*Set exercise 1*: Reproduce everything in the line-counting post from "start = time.perf_counter()" down to "end = time.perf_counter()".
*Set exercise 2*: In the line-counting post, what output does the Python program give?

*Source*:

****************************************

2

I made these different programs in different programming languages to count the number of lines of a file, and it turns out that the output differs according to the program, but the strange thing is that some programs have the same results, I was testing them with a 6gb utf-8 xml file with about 146 million lines.

# Python
# Output -> 146114085 lines
import time

lines = 0

start = time.perf_counter()

with open('file_path') as myfile:
    for line in myfile:
        lines += 1

print("{} lines".format(lines))

end = time.perf_counter()

elapsed = end - start

print(f'Elapsed time: {elapsed:.3f} seconds')
// Java
// Output -> 146114085 lines (just as with python)

****************************************

Dataset rows:
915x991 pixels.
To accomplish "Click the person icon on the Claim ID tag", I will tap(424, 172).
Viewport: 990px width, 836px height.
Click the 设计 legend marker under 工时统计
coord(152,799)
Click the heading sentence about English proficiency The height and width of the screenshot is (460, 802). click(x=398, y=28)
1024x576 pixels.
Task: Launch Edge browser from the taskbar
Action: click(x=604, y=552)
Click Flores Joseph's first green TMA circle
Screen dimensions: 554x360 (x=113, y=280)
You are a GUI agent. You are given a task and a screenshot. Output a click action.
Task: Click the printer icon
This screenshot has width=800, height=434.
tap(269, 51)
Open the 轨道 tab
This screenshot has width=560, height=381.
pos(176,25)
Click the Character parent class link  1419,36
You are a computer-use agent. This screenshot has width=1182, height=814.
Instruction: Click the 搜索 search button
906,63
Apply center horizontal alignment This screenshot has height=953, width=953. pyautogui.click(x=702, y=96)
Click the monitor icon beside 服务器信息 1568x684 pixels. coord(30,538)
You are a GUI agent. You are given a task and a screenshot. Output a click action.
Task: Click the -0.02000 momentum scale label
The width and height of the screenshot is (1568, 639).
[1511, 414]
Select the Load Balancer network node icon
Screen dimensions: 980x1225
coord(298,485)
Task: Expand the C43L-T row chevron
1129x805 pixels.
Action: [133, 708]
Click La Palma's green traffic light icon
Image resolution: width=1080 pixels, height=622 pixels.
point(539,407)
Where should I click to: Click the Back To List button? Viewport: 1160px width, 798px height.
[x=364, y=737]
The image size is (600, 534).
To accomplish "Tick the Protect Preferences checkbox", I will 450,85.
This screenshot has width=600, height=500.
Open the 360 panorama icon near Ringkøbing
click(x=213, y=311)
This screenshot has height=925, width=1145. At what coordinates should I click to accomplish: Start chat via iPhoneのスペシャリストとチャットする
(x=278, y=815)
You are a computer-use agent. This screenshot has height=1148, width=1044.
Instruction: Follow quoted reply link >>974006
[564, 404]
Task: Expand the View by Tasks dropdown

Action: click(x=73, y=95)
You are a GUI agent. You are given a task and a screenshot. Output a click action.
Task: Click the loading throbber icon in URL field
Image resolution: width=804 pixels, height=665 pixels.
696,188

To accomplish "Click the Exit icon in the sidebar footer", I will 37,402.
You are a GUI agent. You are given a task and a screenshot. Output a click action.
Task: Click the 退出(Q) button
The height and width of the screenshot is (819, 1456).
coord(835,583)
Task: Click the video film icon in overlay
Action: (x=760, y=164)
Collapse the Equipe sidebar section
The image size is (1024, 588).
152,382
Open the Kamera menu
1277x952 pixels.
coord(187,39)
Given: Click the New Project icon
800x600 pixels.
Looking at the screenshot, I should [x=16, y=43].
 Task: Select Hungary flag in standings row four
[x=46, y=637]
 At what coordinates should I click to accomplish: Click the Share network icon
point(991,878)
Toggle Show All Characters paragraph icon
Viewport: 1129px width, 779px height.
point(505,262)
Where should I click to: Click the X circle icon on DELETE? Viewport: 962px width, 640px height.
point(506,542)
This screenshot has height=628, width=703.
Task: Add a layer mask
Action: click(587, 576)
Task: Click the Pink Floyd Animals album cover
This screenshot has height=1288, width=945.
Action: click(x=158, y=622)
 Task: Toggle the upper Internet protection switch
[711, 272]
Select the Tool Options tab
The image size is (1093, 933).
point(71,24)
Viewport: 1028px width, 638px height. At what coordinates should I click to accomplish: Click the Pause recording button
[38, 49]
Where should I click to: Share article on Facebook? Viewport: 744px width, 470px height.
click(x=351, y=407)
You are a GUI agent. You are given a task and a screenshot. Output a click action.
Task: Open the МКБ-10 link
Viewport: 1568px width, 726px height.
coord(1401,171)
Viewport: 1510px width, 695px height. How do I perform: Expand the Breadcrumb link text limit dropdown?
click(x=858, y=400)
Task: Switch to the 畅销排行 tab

****************************************

*Written response 1*:
start = time.perf_counter()

with open('file_path') as myfile:
    for line in myfile:
        lines += 1

print("{} lines".format(lines))

end = time.perf_counter()

*Written response 2*: 146114085 lines.